== 問題文 ==
下に示すフェラーリ360スパイダーのショックのオーバーホールに関する記事から、「電子制御のショックは当然なが」で始まり「あったので冷や汗ものでした。」で終わる範囲を、一字一句違えずに打ち直してください。

== ページ抜粋 ==
★ ★ ★
フェラーリ【360スパイダー】の前後ショックをO/H

 概要
 FerrariのショックをO/Hしました。

 車両は360スパイダーのZFSachsです。電子制御で完全分解への障壁は高いのですが、F430で得た経験を基に難なく作業が進みました。

 

 最初にまとめ
 フェラーリ純正の新品は一台分で100万円以上します。
 オーバーホールなら半額で済ませられますし、納期も一月なのでそれほど時間を要しません。

 課題としてはオーバーホールに回数制限があり、それを解消するのを目標に思案しております。

 作業概要

意外と難しいブッシュ外し。

 何はなくとも先ずはアッパーマウントのブッシュを外さなければ成りません。上の写真で分かる通りマウントの形状が独特で、その角度もしっかりと記録して基に戻す必要があります。

 一番最初に依頼があった際にはどうしたものかと逡巡したものですが、一度特殊工具を作れば後は継続使用できるため、今回もF430で作った特殊工具を利用して脱着を行いました。

 電制ショックに注意点

接点を間違う訳にはいきませんので、写真等でしっかりと記録しておきます。

 ブッシュと配線コネクタを片付ければ、やっとエンドアイを外す段になります。

 電子制御のショックは当然ながら配線が付き物です。オーリンズの様にショックユニットに直接取り外しできるカプラがあれば助かりますが、ザックスやマルゾッキは車体の奥に隠れています。

二輪車ですが、オーリンズのフロントフォークはこの様にしくみ。

 今回のザックスのように配線が飛び出している仕様の場合、部品の取り外し時にねじりで断線させてしまう事があります。

 実際に一度経験し、かなり際どい修理を行いました。その時は破断した箇所が何とか修理可能で助かりましたが、もっと奥まった箇所であればそうもいかず、高額な部品代を払う必要があったので冷や汗ものでした。

 そういった経験からも配線の処理にはかなり注意を払っています。

 ショック内部

ショック本体を分解。

 一気に飛ばしますが、ショックを分解しました。

 カシメ型の本体を分解すると電制の本丸とも言えるピストンと内部構造があらわになります。

 基本となる仕組みは旧来のツインチューブです。メインのピストン、ベースバルブにインナとアウタのシリンダー間をオイルが行き来して減衰を発生します。

 その一部を電制ユニットに通して減衰を可変させます。
★ ★ ★
== 表示データ ==

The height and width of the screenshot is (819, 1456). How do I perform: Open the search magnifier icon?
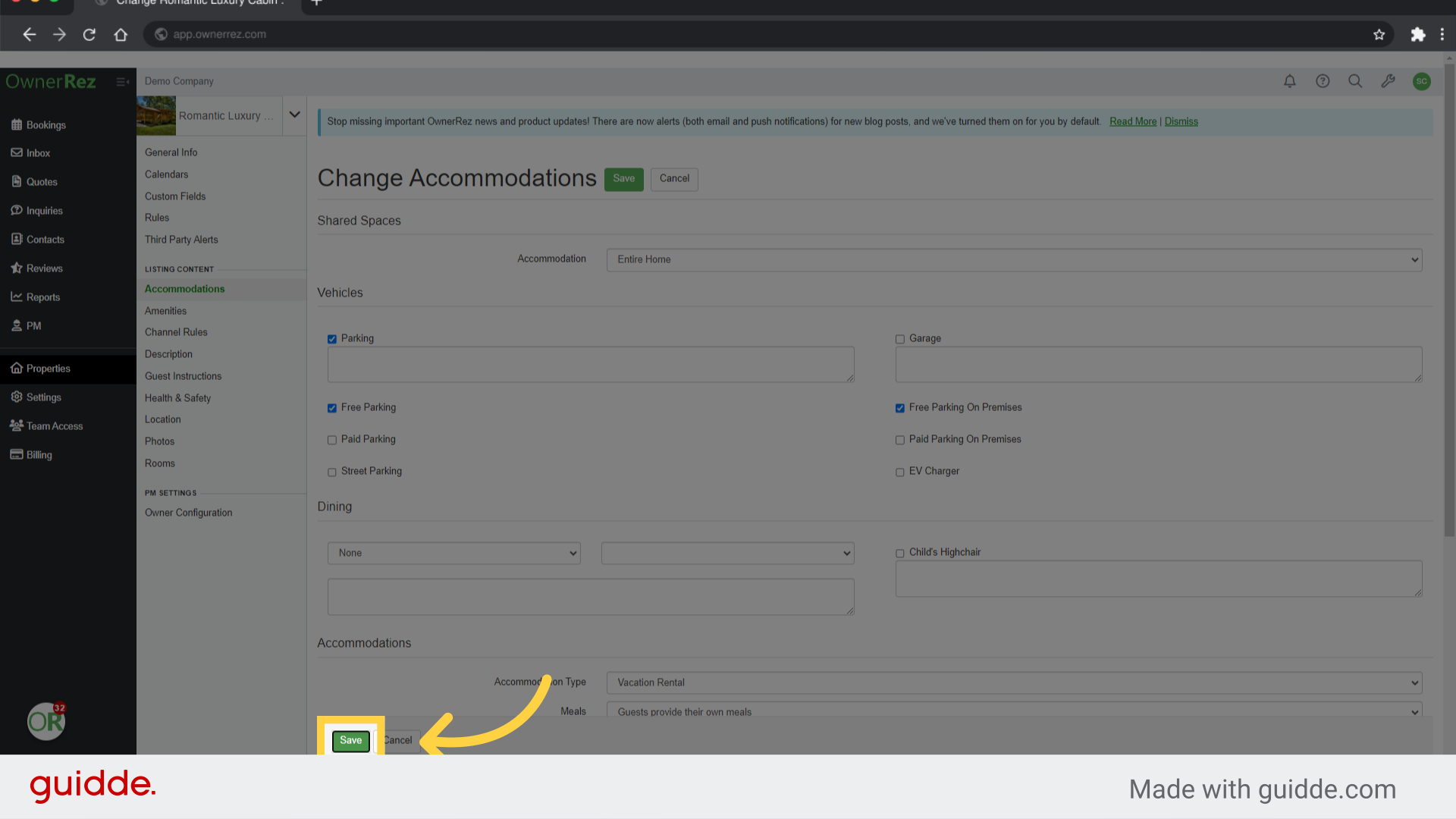1355,81
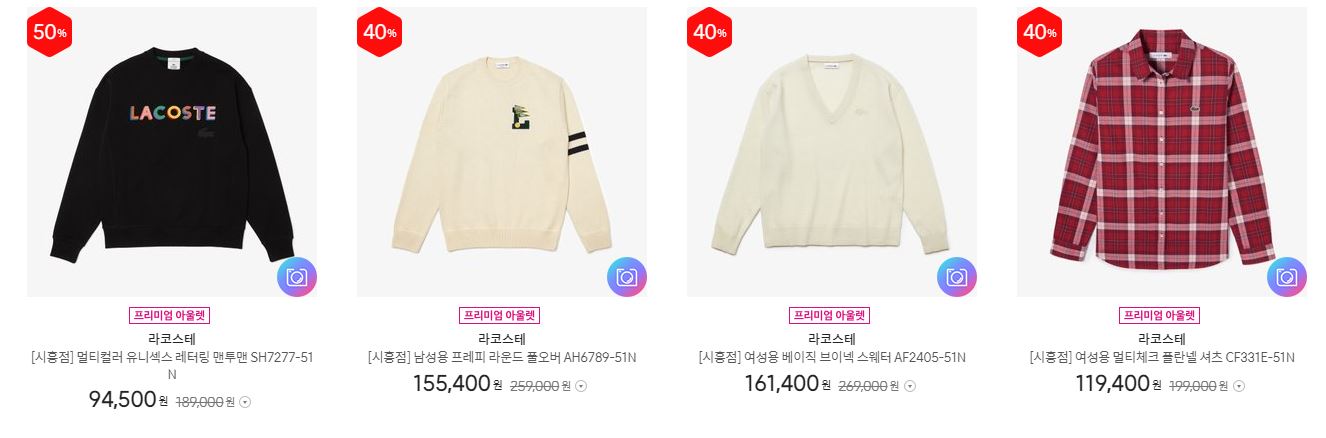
★ ★ ★
== 演習結果 ==
電子制御のショックは当然ながら配線が付き物です。オーリンズの様にショックユニットに直接取り外しできるカプラがあれば助かりますが、ザックスやマルゾッキは車体の奥に隠れています。

二輪車ですが、オーリンズのフロントフォークはこの様にしくみ。

 今回のザックスのように配線が飛び出している仕様の場合、部品の取り外し時にねじりで断線させてしまう事があります。

 実際に一度経験し、かなり際どい修理を行いました。その時は破断した箇所が何とか修理可能で助かりましたが、もっと奥まった箇所であればそうもいかず、高額な部品代を払う必要があったので冷や汗ものでした。